If your Elasticsearch is on a remote host, the correct setting is as follows:

[index]
es_index_servers = https://hostname.yourdomain.tld:9200

If you use multiple hosts, the correct setting is as follows:

[index]
es_index_servers = https://hostname1.yourdomain.tld:9200, https://hostname2.yourdomain.tld:9200,  https://hostname3.yourdomain.tld:9200

If you use self-signed certificates that the operating system cannot trust, you can provide your custom certificates as follows:

[index]
es_index_servers = https://hostname.yourdomain.tld:9200
es_pem_path = /path/to/your/ca.pem

Note: Ensure that the ca file is readable by the squirro group (gid).

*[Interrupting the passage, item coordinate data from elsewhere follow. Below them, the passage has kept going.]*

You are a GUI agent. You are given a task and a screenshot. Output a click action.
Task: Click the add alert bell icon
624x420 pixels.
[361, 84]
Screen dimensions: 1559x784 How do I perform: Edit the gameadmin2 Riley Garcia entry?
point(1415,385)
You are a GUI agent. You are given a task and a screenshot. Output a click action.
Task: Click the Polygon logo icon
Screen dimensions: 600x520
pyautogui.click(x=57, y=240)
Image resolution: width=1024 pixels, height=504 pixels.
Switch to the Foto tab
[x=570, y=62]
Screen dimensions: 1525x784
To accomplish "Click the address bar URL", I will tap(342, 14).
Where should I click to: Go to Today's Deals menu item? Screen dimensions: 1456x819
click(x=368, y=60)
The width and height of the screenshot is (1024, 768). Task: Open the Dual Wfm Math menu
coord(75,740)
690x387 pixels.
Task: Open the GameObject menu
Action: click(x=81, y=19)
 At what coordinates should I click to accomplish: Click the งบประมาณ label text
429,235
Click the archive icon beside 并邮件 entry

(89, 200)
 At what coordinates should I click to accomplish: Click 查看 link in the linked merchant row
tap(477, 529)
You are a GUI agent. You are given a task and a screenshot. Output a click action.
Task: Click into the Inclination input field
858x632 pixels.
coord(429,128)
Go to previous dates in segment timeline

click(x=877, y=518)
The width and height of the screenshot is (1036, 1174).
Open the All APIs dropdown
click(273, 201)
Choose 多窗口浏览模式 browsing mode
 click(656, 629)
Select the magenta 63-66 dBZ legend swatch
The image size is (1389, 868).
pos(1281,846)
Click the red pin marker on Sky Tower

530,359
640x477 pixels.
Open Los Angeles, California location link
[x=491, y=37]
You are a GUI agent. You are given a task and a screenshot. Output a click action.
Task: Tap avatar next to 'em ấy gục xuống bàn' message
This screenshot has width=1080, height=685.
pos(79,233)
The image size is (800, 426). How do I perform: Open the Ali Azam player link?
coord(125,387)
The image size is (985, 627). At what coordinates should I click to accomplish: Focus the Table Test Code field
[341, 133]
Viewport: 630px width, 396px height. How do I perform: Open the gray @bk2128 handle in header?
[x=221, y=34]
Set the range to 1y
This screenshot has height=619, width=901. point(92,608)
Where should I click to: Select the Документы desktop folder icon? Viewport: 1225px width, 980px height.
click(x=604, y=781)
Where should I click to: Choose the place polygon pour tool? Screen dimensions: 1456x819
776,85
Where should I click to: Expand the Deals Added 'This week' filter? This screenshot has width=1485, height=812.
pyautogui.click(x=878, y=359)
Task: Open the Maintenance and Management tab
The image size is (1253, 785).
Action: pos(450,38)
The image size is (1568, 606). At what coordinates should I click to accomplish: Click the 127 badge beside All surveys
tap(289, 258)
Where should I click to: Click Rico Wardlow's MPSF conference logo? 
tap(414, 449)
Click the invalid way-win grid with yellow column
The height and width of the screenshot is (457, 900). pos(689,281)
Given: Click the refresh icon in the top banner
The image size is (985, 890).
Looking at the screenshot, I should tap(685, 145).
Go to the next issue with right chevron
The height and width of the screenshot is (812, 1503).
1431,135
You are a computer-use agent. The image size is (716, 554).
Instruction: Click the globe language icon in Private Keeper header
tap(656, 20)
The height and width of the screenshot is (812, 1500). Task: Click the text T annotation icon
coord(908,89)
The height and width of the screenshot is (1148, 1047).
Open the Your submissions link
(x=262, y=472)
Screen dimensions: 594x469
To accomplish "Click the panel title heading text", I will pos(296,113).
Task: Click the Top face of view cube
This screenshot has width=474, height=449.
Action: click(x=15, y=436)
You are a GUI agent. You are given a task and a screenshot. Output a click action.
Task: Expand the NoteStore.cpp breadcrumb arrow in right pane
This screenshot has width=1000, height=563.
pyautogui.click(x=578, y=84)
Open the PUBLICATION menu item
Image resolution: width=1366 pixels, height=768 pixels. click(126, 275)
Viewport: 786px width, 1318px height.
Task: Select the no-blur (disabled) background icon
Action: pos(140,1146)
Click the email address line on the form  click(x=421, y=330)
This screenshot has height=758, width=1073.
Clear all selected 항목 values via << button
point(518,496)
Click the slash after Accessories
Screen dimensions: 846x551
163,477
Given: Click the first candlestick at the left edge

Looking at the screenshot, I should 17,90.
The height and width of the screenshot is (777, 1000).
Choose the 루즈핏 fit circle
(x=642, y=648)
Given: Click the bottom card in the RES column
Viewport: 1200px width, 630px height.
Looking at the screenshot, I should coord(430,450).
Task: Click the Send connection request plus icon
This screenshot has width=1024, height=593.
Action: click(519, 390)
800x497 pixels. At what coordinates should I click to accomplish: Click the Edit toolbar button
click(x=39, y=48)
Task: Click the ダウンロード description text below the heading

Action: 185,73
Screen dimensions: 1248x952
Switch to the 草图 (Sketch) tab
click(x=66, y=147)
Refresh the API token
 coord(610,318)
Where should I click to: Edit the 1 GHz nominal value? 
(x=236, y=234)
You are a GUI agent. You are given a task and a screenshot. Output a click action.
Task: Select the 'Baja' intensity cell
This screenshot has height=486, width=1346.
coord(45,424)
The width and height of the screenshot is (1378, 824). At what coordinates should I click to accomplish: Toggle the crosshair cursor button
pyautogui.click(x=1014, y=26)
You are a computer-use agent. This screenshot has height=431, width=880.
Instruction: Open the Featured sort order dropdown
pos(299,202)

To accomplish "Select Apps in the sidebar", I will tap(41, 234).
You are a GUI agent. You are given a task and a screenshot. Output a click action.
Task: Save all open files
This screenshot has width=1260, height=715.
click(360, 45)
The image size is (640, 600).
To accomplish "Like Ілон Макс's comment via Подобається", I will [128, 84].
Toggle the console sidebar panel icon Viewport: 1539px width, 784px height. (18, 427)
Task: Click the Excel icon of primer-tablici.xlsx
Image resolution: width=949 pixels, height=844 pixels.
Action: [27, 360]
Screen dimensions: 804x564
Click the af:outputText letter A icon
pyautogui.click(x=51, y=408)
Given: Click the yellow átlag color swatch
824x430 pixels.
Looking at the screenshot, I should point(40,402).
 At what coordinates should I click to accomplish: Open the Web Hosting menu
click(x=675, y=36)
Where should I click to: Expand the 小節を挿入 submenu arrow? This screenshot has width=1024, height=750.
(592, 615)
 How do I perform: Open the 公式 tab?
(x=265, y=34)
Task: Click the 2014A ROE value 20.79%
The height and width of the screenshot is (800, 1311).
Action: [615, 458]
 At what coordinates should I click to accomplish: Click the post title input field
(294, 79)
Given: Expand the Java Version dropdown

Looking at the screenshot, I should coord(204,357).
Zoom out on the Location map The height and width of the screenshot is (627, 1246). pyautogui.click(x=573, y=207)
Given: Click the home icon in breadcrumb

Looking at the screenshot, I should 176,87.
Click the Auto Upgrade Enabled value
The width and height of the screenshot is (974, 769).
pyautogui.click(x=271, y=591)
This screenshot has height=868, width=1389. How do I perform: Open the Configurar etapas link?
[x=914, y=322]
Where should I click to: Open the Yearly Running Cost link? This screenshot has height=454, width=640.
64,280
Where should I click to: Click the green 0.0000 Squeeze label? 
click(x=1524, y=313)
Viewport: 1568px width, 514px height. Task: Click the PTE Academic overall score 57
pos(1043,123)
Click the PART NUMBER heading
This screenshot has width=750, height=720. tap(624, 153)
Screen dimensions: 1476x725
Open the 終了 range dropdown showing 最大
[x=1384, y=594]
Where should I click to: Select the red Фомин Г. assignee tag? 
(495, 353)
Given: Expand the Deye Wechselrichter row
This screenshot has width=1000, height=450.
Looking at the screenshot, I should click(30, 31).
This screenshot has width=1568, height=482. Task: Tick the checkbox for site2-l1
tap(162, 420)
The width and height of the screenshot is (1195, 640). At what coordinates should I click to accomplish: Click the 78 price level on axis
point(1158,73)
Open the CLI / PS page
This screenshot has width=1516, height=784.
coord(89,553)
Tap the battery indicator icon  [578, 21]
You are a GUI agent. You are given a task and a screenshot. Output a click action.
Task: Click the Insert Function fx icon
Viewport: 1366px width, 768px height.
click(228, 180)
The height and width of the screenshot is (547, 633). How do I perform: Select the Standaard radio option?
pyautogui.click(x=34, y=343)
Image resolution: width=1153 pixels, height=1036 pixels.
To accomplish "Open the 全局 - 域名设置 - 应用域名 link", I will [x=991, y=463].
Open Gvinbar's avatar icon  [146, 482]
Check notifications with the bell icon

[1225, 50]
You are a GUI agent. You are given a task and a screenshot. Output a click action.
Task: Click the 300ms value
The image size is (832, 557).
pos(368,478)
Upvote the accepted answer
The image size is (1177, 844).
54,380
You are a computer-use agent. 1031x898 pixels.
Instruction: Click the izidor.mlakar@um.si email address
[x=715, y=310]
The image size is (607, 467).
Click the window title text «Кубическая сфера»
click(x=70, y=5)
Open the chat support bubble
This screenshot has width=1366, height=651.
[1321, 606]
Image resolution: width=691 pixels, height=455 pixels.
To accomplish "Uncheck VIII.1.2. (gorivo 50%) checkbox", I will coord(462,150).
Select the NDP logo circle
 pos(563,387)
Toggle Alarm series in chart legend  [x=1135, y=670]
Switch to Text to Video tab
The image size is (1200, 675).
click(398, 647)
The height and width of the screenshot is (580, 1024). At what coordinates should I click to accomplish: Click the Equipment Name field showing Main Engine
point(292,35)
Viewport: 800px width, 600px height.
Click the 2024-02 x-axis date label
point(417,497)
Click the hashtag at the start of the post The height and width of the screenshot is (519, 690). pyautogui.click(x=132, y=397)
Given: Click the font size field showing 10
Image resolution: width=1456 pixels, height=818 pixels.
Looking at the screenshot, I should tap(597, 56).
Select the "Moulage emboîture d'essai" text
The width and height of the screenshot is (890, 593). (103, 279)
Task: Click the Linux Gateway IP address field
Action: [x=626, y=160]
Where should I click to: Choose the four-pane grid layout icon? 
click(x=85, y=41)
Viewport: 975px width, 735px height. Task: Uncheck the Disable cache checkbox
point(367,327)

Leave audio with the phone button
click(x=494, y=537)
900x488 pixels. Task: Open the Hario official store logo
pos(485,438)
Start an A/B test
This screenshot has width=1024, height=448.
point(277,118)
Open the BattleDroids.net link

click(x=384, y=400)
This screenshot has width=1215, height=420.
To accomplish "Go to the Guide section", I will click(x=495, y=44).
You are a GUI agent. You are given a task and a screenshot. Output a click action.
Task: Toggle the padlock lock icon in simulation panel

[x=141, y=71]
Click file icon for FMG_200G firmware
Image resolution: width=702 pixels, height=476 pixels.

While not recommended in production, you can disable the SSL certificate verification as follows:

[index]
es_verify_certs = False

Example#

The following is a combined reference for example purposes:

[index]
auto_refresh = False
es_index_servers = https://hostname1.yourdomain.tld:9200, https://hostname2.yourdomain.tld:9200,  https://hostname3.yourdomain.tld:9200
es_auth_user = elastic
es_auth_password = your-password
es_pem_path = /path/to/your/ca.pem
es_verify_certs = True

Caution

If you make any changes to /etc/squirro/common.ini, you must restart the Squirro services for the changes to take effect using the command squirro_restart.

Squirro#

SSO#

Squirro supports the use of Single Sign-On with multiple SAML protocols. Squirro recommends that is enabled for secure server setups.

For user guides on how to enable Single Sign-On for various providers, see SAML SSO for Squirro.

Change Session Secret#

To ensure the session cookies are hashed uniquely, you should add a custom secret key to the configuration file.

This must be set to the same value on all servers of a cluster.

See Session Secret Key for how to set this value.

Reducing Session Lifetime#

Note

The following section describes the behavior of a new sessions mode introduced with Squirro Release 3.8.6 LTS. This needs to be enabled in the Configuration Service with the security.expiring-sessions settings.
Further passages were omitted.